[Listed records]:
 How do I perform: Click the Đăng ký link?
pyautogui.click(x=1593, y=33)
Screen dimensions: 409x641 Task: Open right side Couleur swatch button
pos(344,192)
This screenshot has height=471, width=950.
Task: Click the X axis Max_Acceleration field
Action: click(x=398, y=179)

[Exercise brief]: Starting at the line with "Screen dimensions: 409x641", copy every line down to the last one above, exactly as written and with nothing else.

[Response box]:
Screen dimensions: 409x641 Task: Open right side Couleur swatch button
pos(344,192)
This screenshot has height=471, width=950.
Task: Click the X axis Max_Acceleration field
Action: click(x=398, y=179)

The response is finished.